[Assignment]
Exactly as they appear, write the lines from the one containing "The width and height of the screenshot is (1280, 719)." to the final line of the entries, leaving pictures out.

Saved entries
────────────────────────────────────────
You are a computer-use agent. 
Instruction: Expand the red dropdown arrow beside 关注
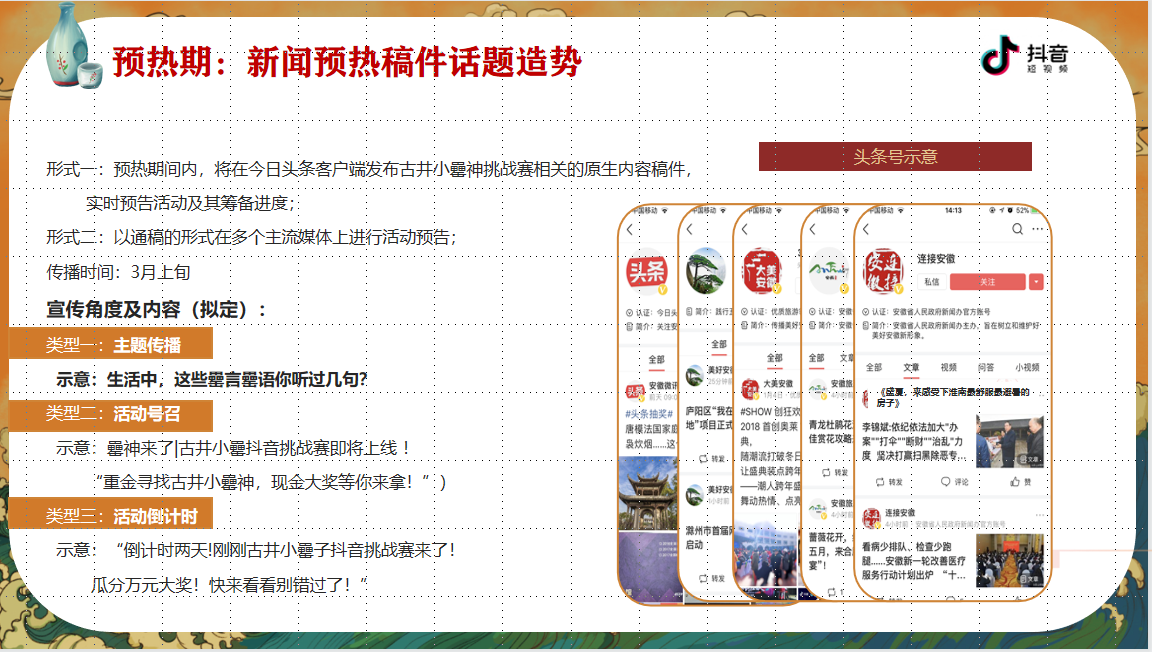pyautogui.click(x=1036, y=282)

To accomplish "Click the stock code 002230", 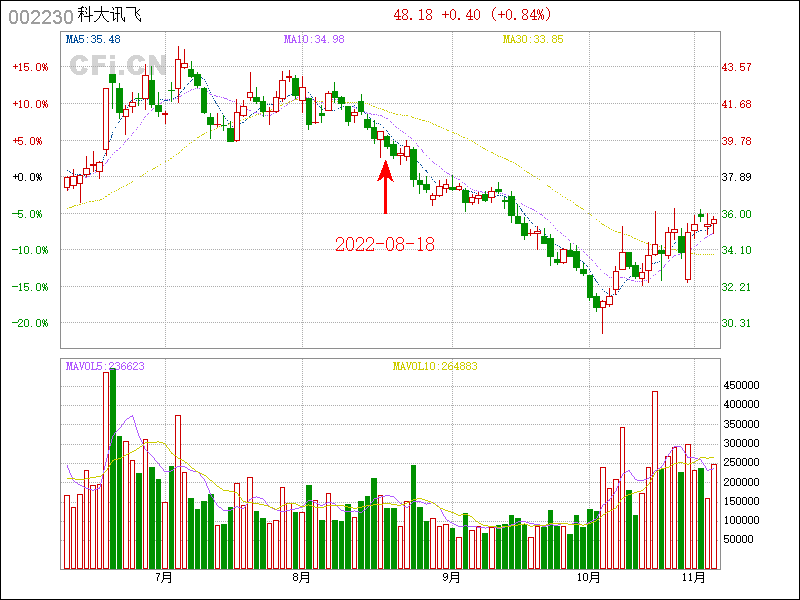I will (34, 16).
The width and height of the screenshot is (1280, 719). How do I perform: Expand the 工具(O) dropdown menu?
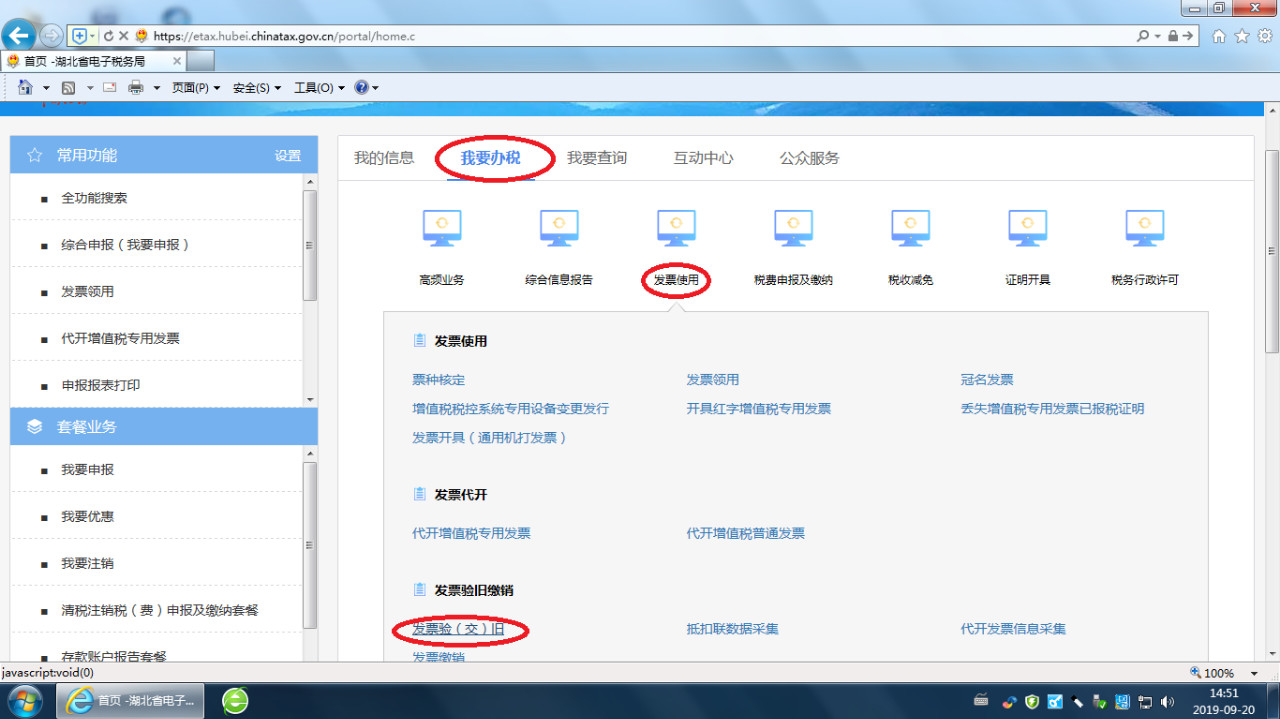319,88
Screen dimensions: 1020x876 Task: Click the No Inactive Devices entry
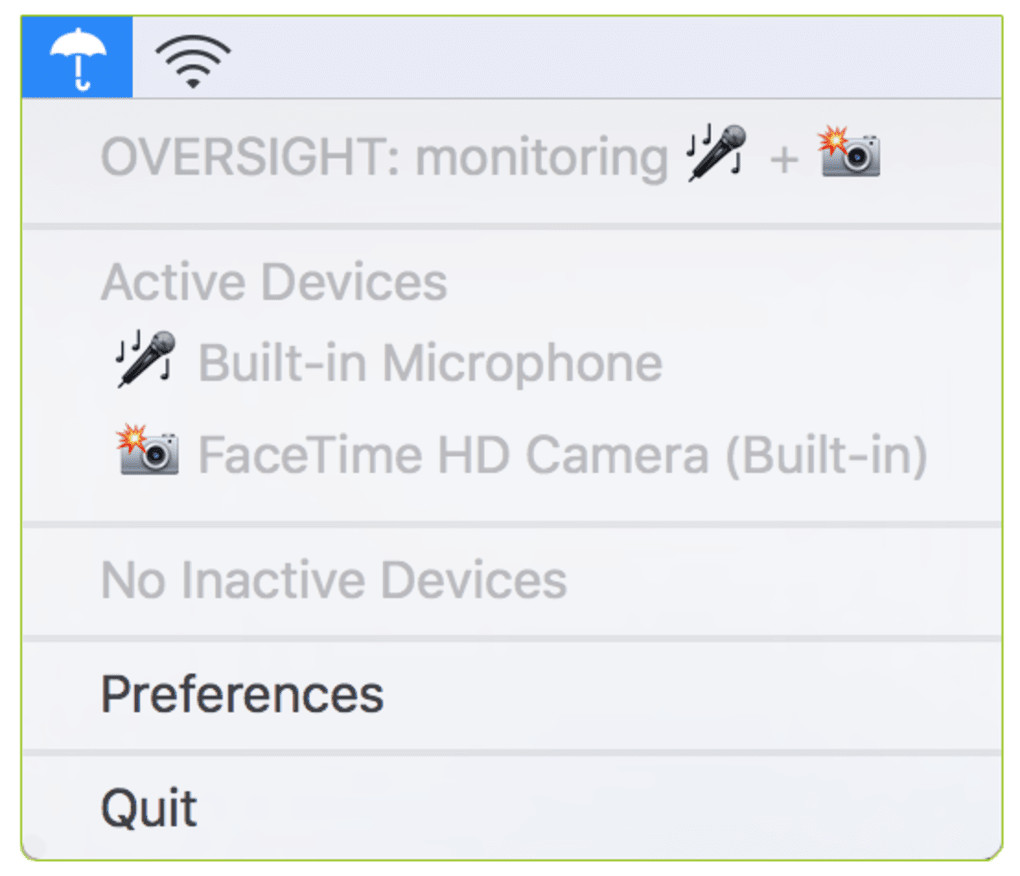pyautogui.click(x=334, y=580)
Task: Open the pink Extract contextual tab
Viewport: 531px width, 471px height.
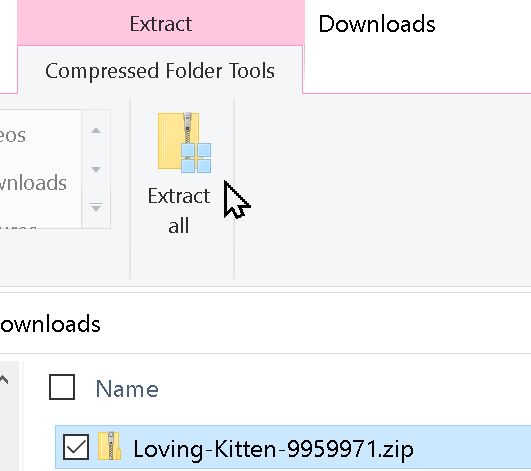Action: coord(161,24)
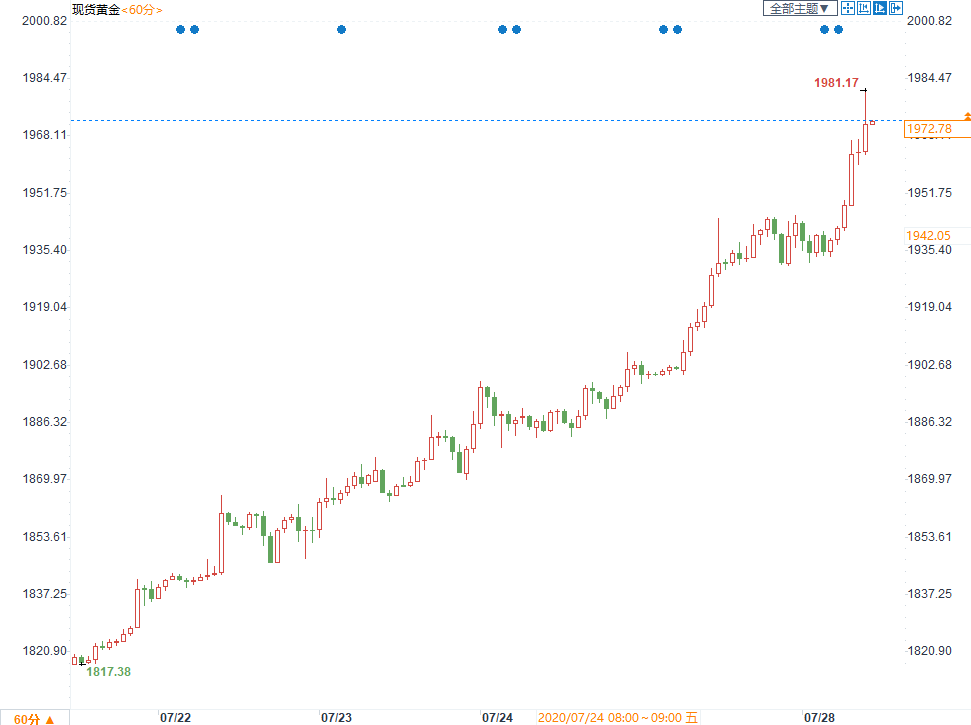
Task: Click the green 1817.38 low price marker
Action: tap(108, 672)
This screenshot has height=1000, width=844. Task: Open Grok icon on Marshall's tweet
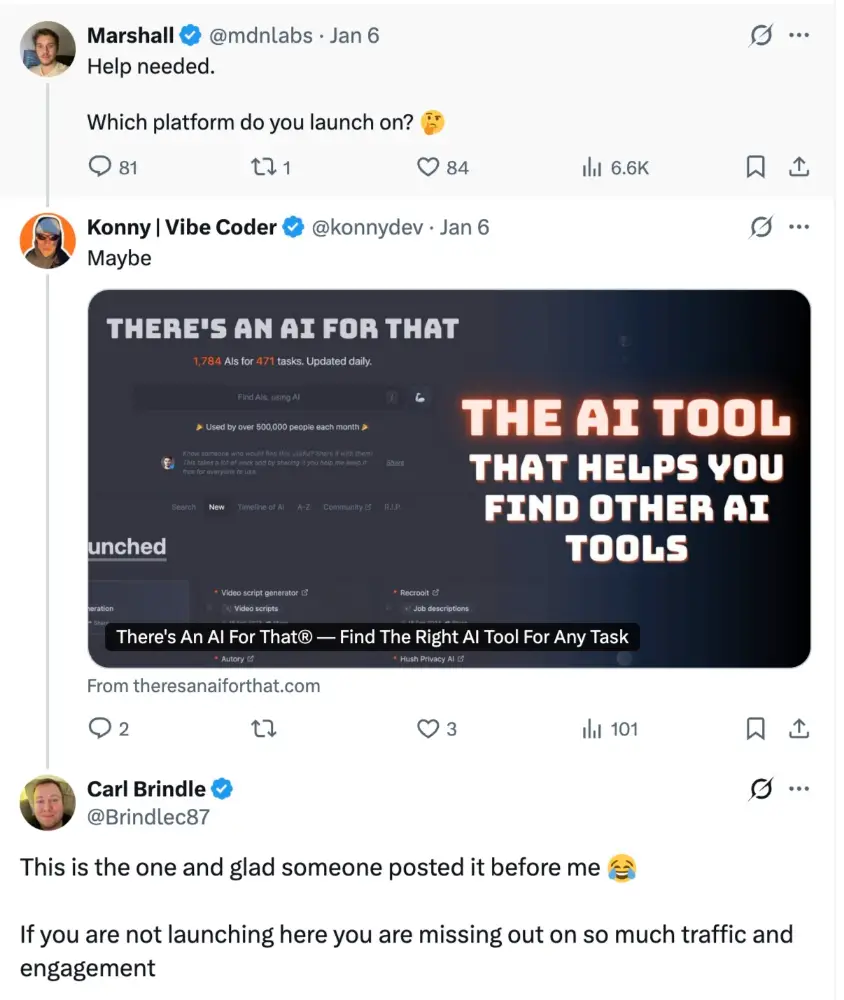click(761, 36)
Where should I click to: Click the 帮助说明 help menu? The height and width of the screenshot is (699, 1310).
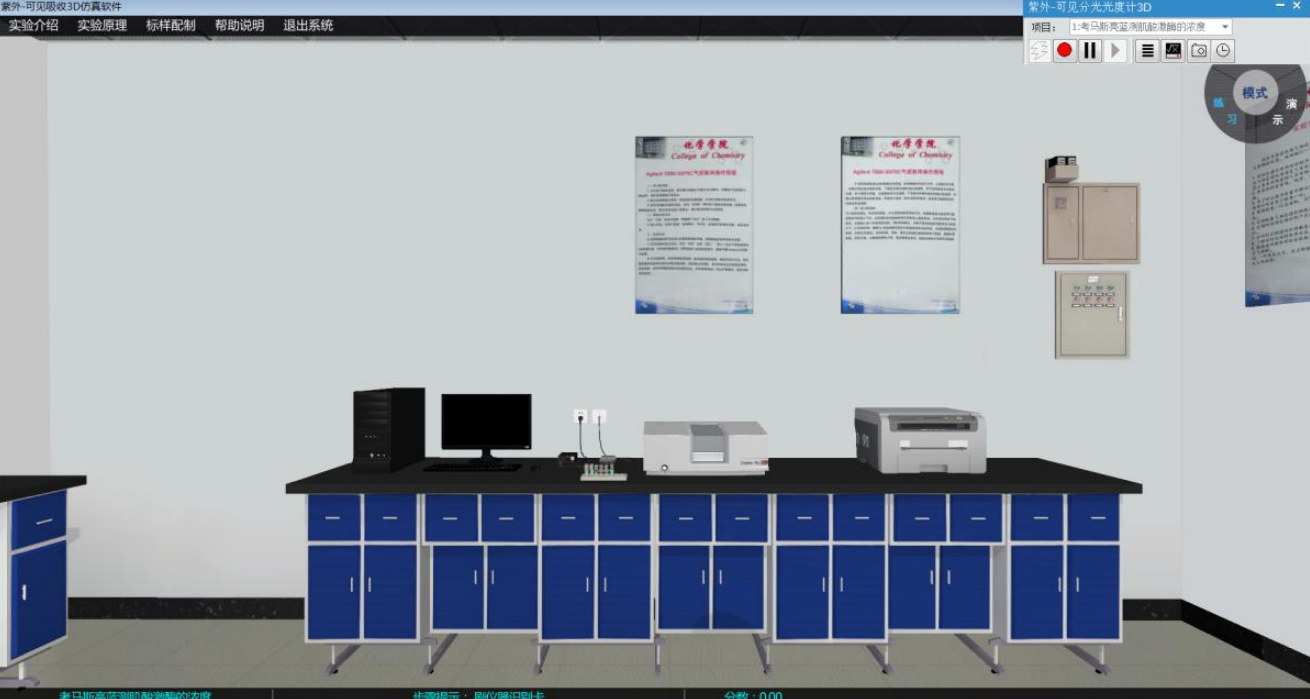click(x=239, y=26)
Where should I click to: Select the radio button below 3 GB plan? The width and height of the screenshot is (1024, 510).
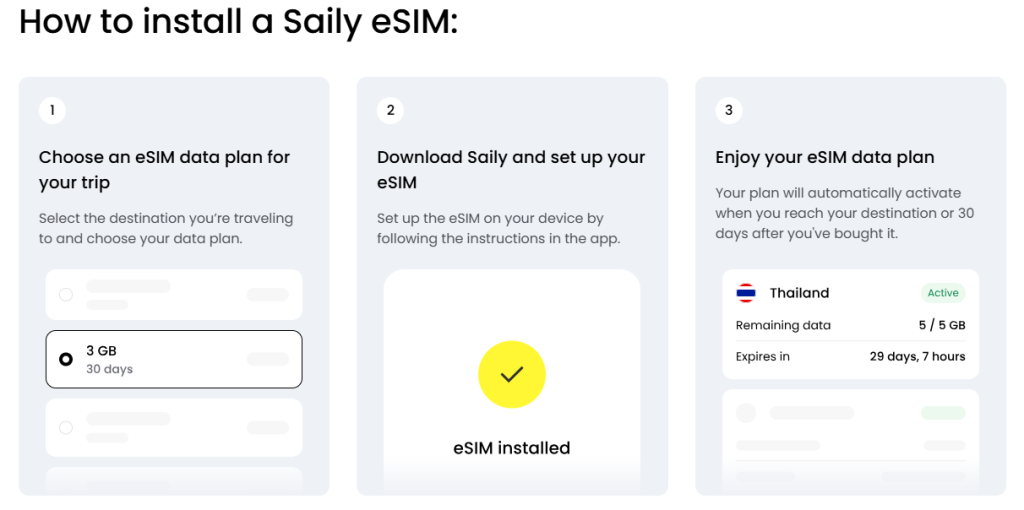[x=66, y=427]
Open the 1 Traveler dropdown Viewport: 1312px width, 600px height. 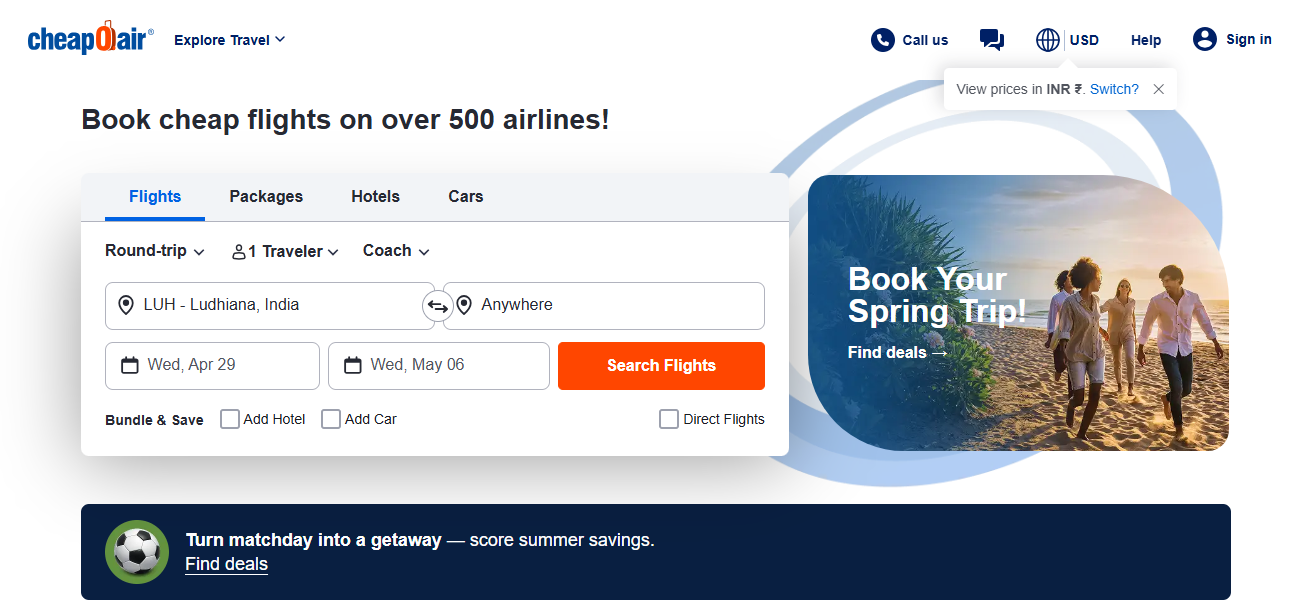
────────────────────────────────────────
[Solved problem]
The width and height of the screenshot is (1280, 719). How do I perform: Expand the 工具(O) dropdown menu?
319,88
Screen dimensions: 1020x876 Task: Click the No Inactive Devices entry
pyautogui.click(x=334, y=580)
Task: Open the pink Extract contextual tab
Viewport: 531px width, 471px height.
Action: coord(161,24)
Task: Click the green 1817.38 low price marker
Action: tap(108, 672)
This screenshot has height=1000, width=844. Task: Open Grok icon on Marshall's tweet
click(761, 36)
Where should I click to: Click the 帮助说明 help menu? The height and width of the screenshot is (699, 1310).
click(x=239, y=26)
Where should I click to: Select the radio button below 3 GB plan? The width and height of the screenshot is (1024, 510).
[x=66, y=427]
Open the 1 Traveler dropdown Viewport: 1312px width, 600px height. 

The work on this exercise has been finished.